For most integrators, there is one factor in managing a video surveillance system that is almost always a challenge: lighting. Whether indoor or outdoor, day or night, lighting issues — both natural and artificial — create problems capturing usable security footage and images. However, recent advances in visibility enhancement technologies have made it possible for security professionals to overcome issues associated with challenging lighting conditions to produce crisp, clear images like never before.
Over the past decade, the security industry has made significant developments in video surveillance technologies, most notably the transition from analog to IP systems. Whereas older analog devices were limited in their ability to compensate for varying ranges of light, noise and image distortion, newer IP-based devices feature a mix of software and hardware technologies including mechanisms for dynamic frame and contrast filtering that provide for clear identification of images in both light and dark areas and in high contrast areas common in video surveillance deployments.
HD video imagery is perhaps the most popular technology that has emerged from this shift.

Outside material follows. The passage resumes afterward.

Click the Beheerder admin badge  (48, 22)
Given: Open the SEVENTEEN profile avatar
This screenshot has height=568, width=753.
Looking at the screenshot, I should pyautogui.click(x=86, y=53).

Security cameras that feature HD technology are able to significantly enhance details otherwise obscured by glare or noise, providing a much clearer picture that offers improved performance under challenging lighting conditions or when recording rapidly moving objects. For example, by combining Full HD 1080p or HD 720p resolution with a 60fps high frame rate, IP cameras can successfully capture rapidly moving objects such as slight-of-hand activities in a casino, recognize the characters of a vehicle’s license plate on a dark or foggy road, and even remove environmental noise such as rain to capture better images. And yet, even as HD video paves the way for 4K resolution, there remain many factors dealing with environmental challenges such as lighting are certainly the most troublesome.
Visibility enhancement software is the answer to this problem. Engineered to reduce the challenges of both inside and outside installations, cameras offering visibility enhancement software compensate for varying ranges of light, noise and image distortion, allowing for much improved focus and detection of faces, patterns and other minute details no matter the weather. Offering clear identification of images in both light and dark areas in high-contrast zones, enhancement software technology is making it possible for security professionals to advance their security solutions well beyond the limitations of current HD imagery.
Seeing in the Dark
Nighttime recording is one of the greatest challenges security integrators face, as dynamic range, discoloration and noise caused by reduced lighting and moving objects are the source of endless headaches. The latest IP cameras, however, can produce detailed video images in low light at less than .01 lux illumination — using advanced processors to capture clear images of human faces and clothing without the overexposure common in standard IR models.
Reduced high-light visibility is yet another problem that emerges during nighttime surveillance. For example, when recording an outside zone, it is near impossible to avoid the glare, noise and overexposure generated by headlights, which is affected by factors such as the color and lux of the lights, nearby light sources and reduced visibility overall.
These contrast issues result from the way wide dynamic range is processed and are not easily overcome without tradeoffs. In many cases, installing two cameras will enable users to minimize these problems with technologies such as high light compensation (HLC). These devices are specifically programmed to recognize instances where video data is being overpowered by excessive light and can compensate for it in order to clearly identify objects. For integrators looking to advance their systems even further, cameras offering built-in infrared (IR) LED mechanisms should also be deployed, as they are designed to illuminate full view evenly without reflection on the dome cover in order to minimize the image distortion.